Chronique de Isabelle DELPLACE Consultante ID Management / 06.68.19.27.87 / idmanagement@outlook.fr le 26/08/2020
Comme l’a dit Edgar Morin : « La connaissance est une navigation dans un océan d’incertitudes à travers des archipels de certitudes. »
Dans le contexte actuel, quelle que soit notre activité professionnelle, cette phrase raisonne de plus en plus fort.
Dans le monde de l’Entreprise, nous devons tous faire face à l’incertitude, n’ayant pas la maîtrise à 100 % des choses que nous vivons. Cette notion d’incertitude implique l’idée d’inconnu, de possibilité de changement, de prise de risque alors que notre besoin de sécurité s’exprime de plus en plus fort, à plusieurs niveaux, et aussi bien personnellement que professionnellement.
C’est pourquoi, j’ai choisi cette fois de vous donner 4 clés qui semblent utiles à tout dirigeant ou manager pour mieux gérer les différentes incertitudes qu’ils sont amenés à ressentir à leur niveau mais aussi celles qui lui sont exprimées par leurs collaborateurs.
L’idée ici, étant de voir comment faire pour exploiter cette incertitude de manière à ce qu’elle soit vue, vécue comme un moteur et non plus comme juste une situation d’inconfort.
1. L’incertitude c’est quoi ?
Ce qu’il est important de garder à l’esprit est que l’incertitude n’est pas un phénomène nouveau, en effet nombreux sont les dirigeants de l’Histoire qui recouraient à des devins, des oracles et autres afin de les aider à prendre des décisions lorsqu’ils se trouvaient dans un océan de doutes.
C’est donc finalement, une situation tout à fait banale et courante dans la vie. Nous ne devons donc pas perdre de vue que nous avons tous besoin de l’accepter en lui laissant une place.
Il faut d’abord comprendre et accepter que le stress suscité par cette idée d’imprévisible nous amène à développer notre créativité. Ainsi les choses deviennent difficiles parce que l’incertitude nous met dans une situation inconfortable, mais elle entraine en nous un signal émotionnel ou physique qui nous amène souvent à trouver une solution. Elle devient alors un outil de décision pour mener des actions profondes et positives.
Cependant aujourd’hui, les individus ainsi que la société à laquelle nous appartenons préfèrent souvent fuir ces situations d’inconfort, pour essayer de vivre davantage ou plus longtemps sans frustration.
Il nous arrive à tous, face à un changement, malgré une situation qui ne nous convient pas et qui nous rend malheureux, de rester inactifs et passifs. Prendre la décision de changer implique souvent d’être au pied du mur et de ne plus avoir le choix de donner à notre univers quotidien un déséquilibre, une variante qui peut entraîner des émotions perturbantes.

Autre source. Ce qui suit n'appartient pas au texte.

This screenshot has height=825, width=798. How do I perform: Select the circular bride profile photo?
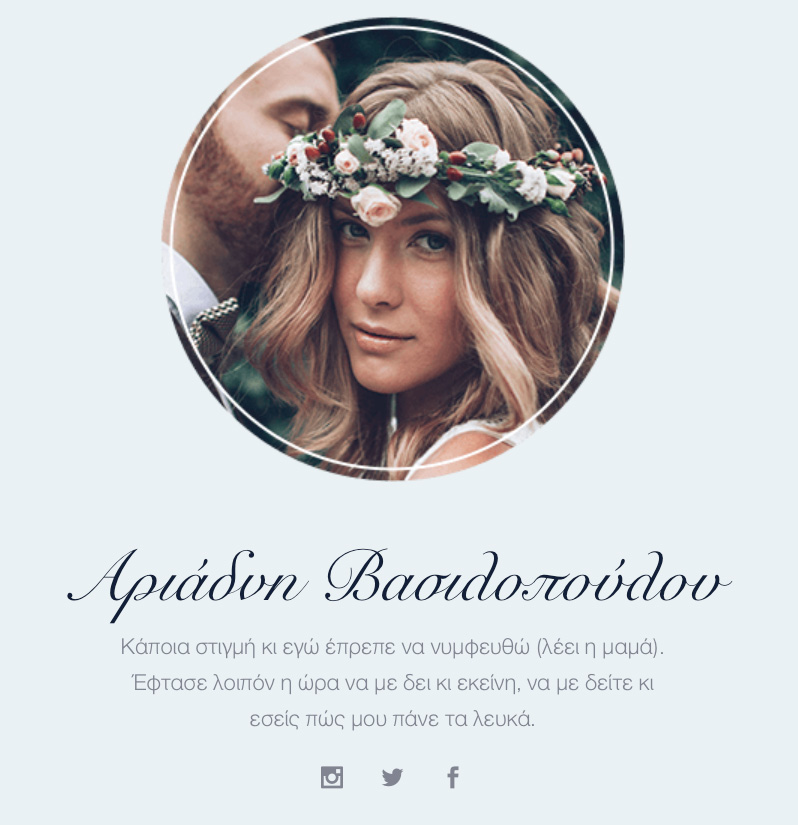(392, 249)
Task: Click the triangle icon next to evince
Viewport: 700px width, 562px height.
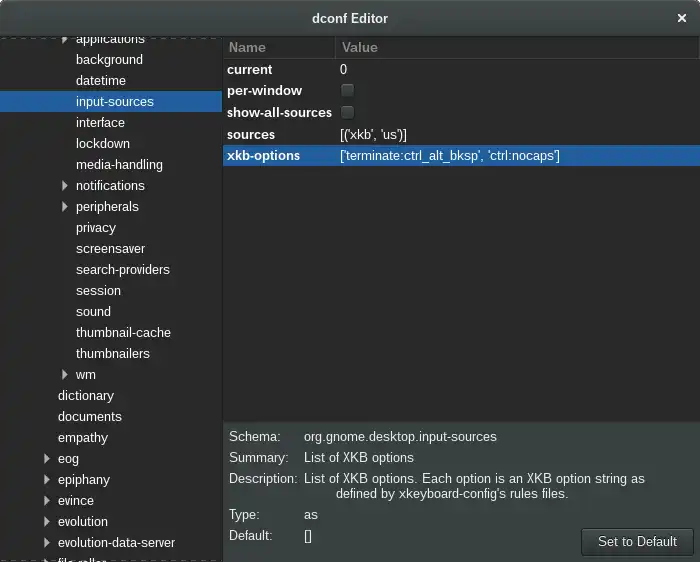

C’est à ce moment-là qu’on entend des expressions telles que « On sait ce qu’on perd on ne sait pas ce qu’on va gagner » ou encore « un tien vaut mieux que deux tu l’auras ». Elles évoquent la peur du changement et le manque de vision, et entraînent inévitablement l’immobilisme, l’inaction et ce sentiment pesant de devoir subir les évènements à venir.
C’est alors un florilège de sentiments (la peur, l’anxiété, la colère, le tristesse …) qui se succèdent en nous et réveille ce besoin de chercher à se rassurer ou rassurer les autres en créant une illusion de sécurité.
Dans l’ensemble de ces sentiments, il y a aussi, et il ne faut pas en sous-estimer les effets, la peur du regard des autres : « Que vont-ils dire, que vont-ils penser si je me trompe ? » la peur du jugement de ses proches, de ses collaborateurs, de ses pairs...
On reconnaît tous les éléments exprimés par la peur de l’échec.
C’est pourquoi il reviendra au leader de porter la décision qu’il aura dument choisie, d’expliquer la vision du futur qui l’a poussé à la choisir et d’en assumer les conséquences.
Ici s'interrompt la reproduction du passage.